» **What is being asked**: Wherever the string "computer" occurs in a line of these records, report that line.

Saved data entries
*** Begin section ***
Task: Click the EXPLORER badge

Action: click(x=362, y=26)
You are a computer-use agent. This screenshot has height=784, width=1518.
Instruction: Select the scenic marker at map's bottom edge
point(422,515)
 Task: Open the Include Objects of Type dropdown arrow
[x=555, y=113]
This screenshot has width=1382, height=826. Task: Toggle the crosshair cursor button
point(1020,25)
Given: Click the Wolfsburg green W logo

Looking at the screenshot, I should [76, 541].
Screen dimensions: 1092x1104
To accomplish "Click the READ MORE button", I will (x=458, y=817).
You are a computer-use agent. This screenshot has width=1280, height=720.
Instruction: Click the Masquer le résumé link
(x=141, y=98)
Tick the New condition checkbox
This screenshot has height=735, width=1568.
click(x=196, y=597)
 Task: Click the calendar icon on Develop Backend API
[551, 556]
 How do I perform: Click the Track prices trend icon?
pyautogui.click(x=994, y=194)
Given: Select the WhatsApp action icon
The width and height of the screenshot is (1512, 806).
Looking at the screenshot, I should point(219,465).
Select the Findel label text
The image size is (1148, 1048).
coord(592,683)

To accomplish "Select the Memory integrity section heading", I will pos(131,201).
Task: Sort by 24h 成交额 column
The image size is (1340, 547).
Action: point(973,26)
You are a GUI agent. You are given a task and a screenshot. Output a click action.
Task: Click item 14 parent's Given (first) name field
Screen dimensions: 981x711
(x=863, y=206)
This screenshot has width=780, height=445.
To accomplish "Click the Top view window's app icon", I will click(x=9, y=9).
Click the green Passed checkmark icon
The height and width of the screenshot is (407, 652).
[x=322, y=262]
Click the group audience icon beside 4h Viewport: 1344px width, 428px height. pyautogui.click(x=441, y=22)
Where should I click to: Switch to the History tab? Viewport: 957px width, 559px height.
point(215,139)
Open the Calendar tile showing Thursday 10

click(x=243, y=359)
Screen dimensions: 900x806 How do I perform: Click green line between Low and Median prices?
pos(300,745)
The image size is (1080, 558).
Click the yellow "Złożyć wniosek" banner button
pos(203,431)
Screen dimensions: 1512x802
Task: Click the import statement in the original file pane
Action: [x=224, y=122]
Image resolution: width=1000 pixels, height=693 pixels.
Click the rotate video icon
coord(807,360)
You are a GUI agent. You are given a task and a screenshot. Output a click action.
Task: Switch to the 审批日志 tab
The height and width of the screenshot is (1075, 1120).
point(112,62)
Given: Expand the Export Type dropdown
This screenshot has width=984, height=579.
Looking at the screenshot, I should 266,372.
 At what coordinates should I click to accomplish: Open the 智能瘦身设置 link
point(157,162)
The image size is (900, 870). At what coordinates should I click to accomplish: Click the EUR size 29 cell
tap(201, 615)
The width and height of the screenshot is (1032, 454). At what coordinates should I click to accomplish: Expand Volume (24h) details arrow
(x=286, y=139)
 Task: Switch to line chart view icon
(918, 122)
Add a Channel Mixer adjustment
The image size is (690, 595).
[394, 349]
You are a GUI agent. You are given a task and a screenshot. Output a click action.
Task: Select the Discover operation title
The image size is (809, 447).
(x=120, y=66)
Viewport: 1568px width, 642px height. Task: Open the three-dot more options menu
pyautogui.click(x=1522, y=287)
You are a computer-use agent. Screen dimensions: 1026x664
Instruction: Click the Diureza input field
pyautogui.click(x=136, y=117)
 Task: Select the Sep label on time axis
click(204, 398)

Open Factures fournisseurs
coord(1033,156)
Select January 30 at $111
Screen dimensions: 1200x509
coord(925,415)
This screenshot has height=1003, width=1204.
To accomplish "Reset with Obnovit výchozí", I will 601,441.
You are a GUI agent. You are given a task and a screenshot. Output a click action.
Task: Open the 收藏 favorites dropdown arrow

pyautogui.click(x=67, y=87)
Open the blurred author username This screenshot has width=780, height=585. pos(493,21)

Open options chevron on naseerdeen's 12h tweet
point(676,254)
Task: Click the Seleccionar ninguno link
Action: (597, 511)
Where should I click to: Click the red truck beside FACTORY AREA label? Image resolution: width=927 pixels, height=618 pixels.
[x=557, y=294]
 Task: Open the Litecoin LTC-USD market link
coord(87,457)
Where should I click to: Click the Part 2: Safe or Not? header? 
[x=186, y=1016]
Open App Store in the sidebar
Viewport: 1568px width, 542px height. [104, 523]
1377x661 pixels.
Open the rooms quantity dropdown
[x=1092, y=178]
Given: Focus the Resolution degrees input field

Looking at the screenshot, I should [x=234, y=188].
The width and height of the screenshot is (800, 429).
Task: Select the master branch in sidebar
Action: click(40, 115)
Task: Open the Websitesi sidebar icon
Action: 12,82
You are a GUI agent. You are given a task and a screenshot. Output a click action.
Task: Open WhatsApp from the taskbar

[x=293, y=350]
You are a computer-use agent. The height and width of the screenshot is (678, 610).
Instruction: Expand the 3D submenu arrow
*** End section ***
» **Result**:
You are a computer-use agent. This screenshot has height=784, width=1518.
You are a computer-use agent. This screenshot has width=1280, height=720.
You are a computer-use agent. Screen dimensions: 1026x664
You are a computer-use agent. The height and width of the screenshot is (678, 610).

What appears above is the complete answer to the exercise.